In other words, the body seeks to hammer other bodies into a desired shape, obedience and compliance, while the Soul seeks that which is already shaped to fit.

The Soul has no desire to conflict, conquer, prevail or dominate.

The body must conflict, conquer, prevail AND dominate.

The Soul and the body are are odds, just as Romance and Horror genre themes are at odds.

Conflict is the nature of this Reality -- the Soul seeks a different reality.

Love conquers All, not by reshaping by force but by inspiring the body to reshape itself.

Love makes the body want to fit in, not hammer down.

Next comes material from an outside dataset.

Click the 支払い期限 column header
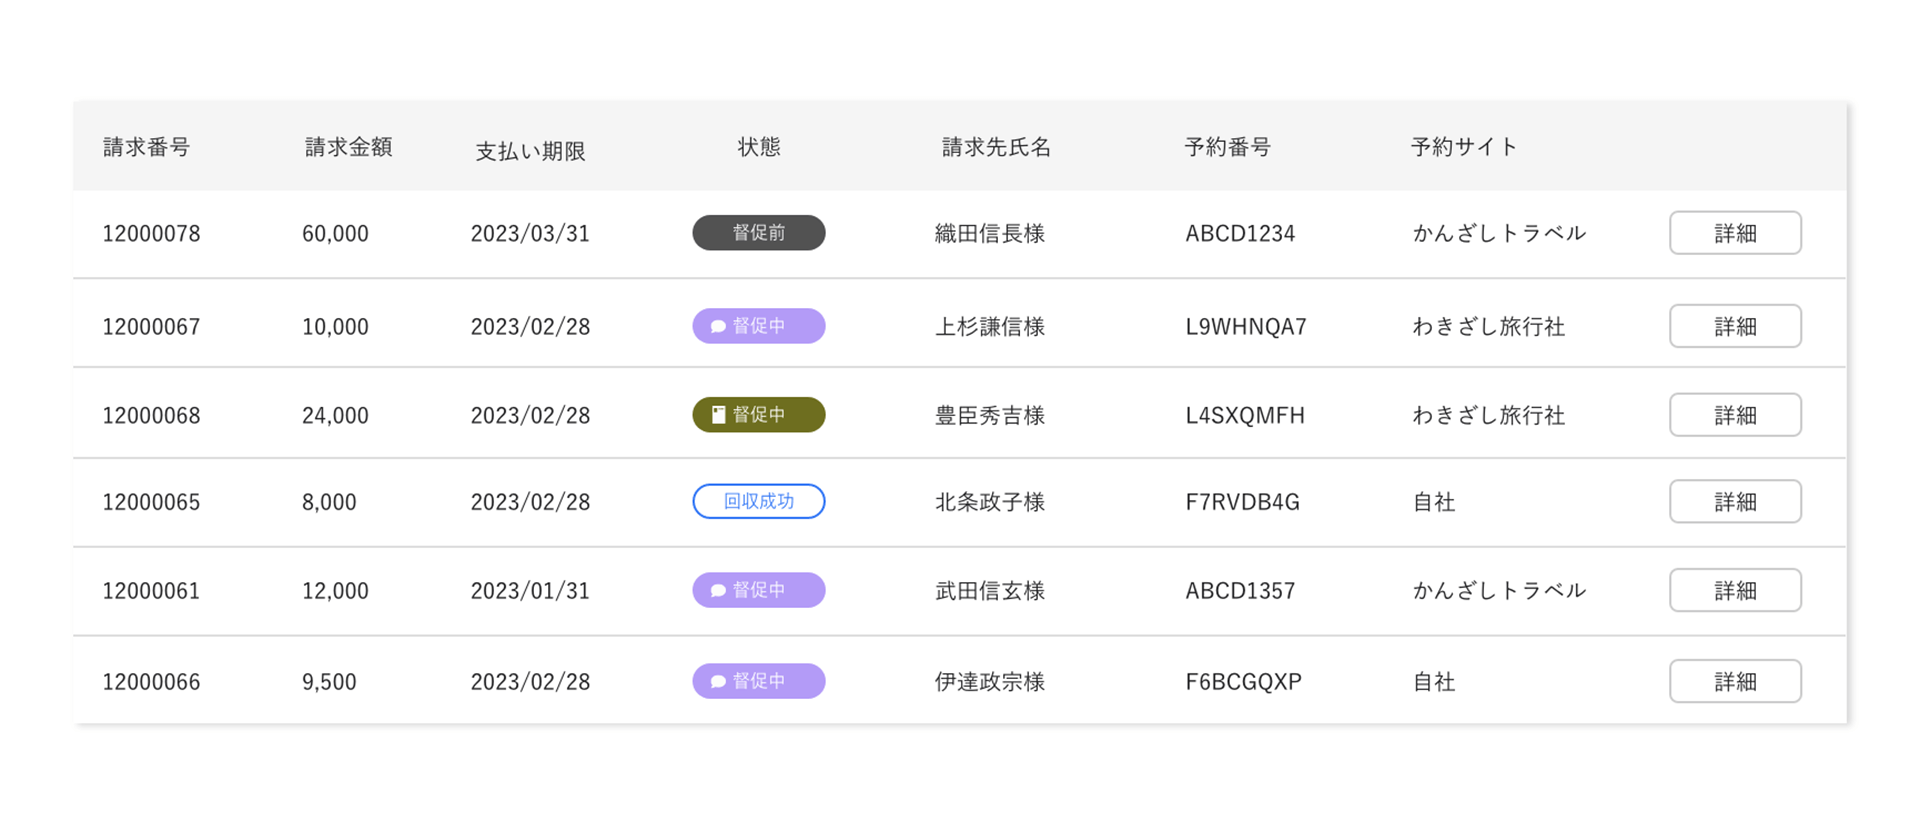 click(530, 151)
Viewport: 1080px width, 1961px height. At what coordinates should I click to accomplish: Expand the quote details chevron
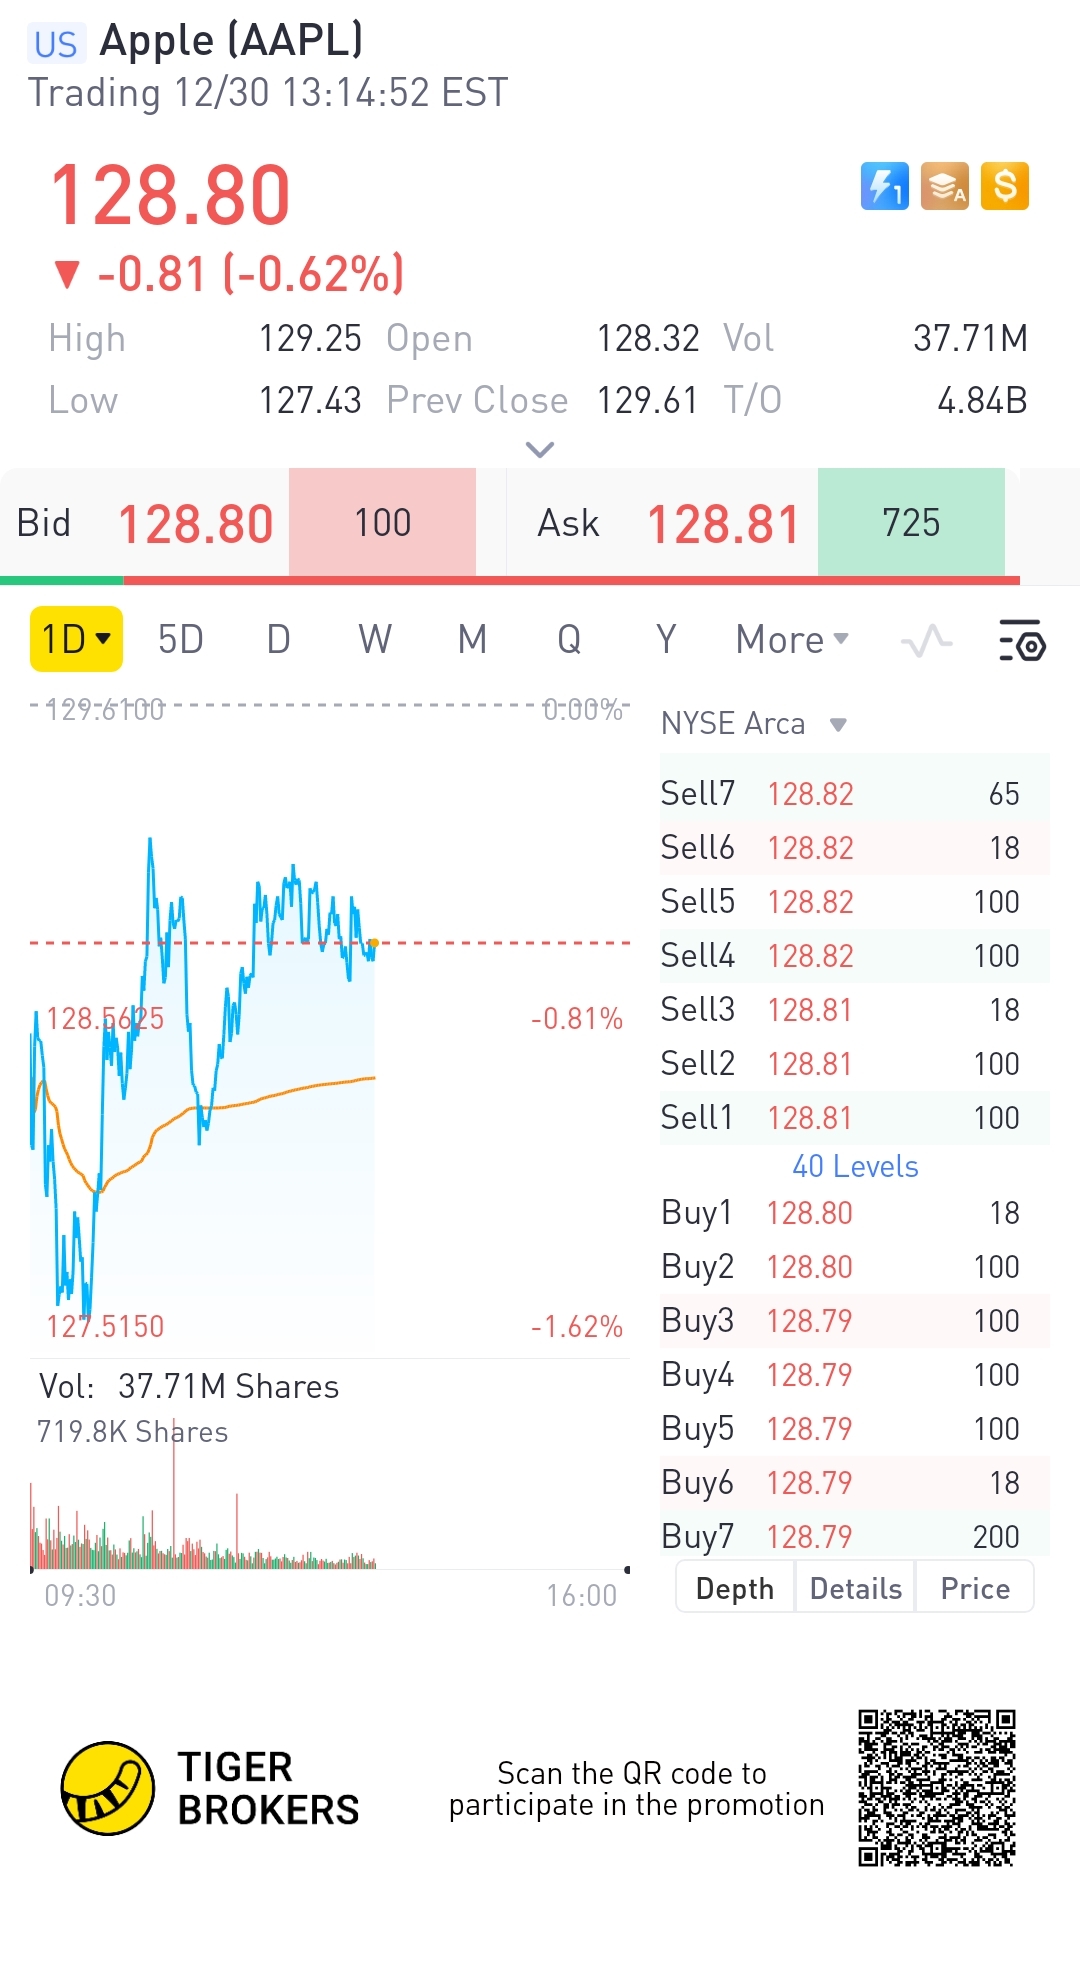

Love changes what the body wants.

Change is the essence of plot, and plot (conflict) is the essence of story.

So the details of how a Conquering Hero is Domesticated by Love is our Novel of Choice.

Do we want to "be protected" -- or do we want to "be the protector."

Is "government" about "protecting" or is it about mating, fitting together, covering each other's flanks?

The Happily Ever After Ending is about attaining a joined-state in marriage, in mating, where the two individuals become "one" -- become unconquerable, impervious to "the slings and arrows of outrageous fortune."

If "unconquerable" is the essence of "Evil," is it also the essence of "Love?"

If "Politics" is about hammering others into accepting your beliefs so you can be a "member of the Group" and satisfy the body's urge to belong, is "Love" the urge to belong without hammering or being hammered?

To generate even more fascinating questions about the nature of Love and the impact of Romance, ponder the Biblical Commandment to Love The Lord Your God With All Your Heart and All Your Strength."

If Love Conquers All, and you Love God, then what happens?

There is so much more to be said on Love vs. Politics.  Say it in fiction.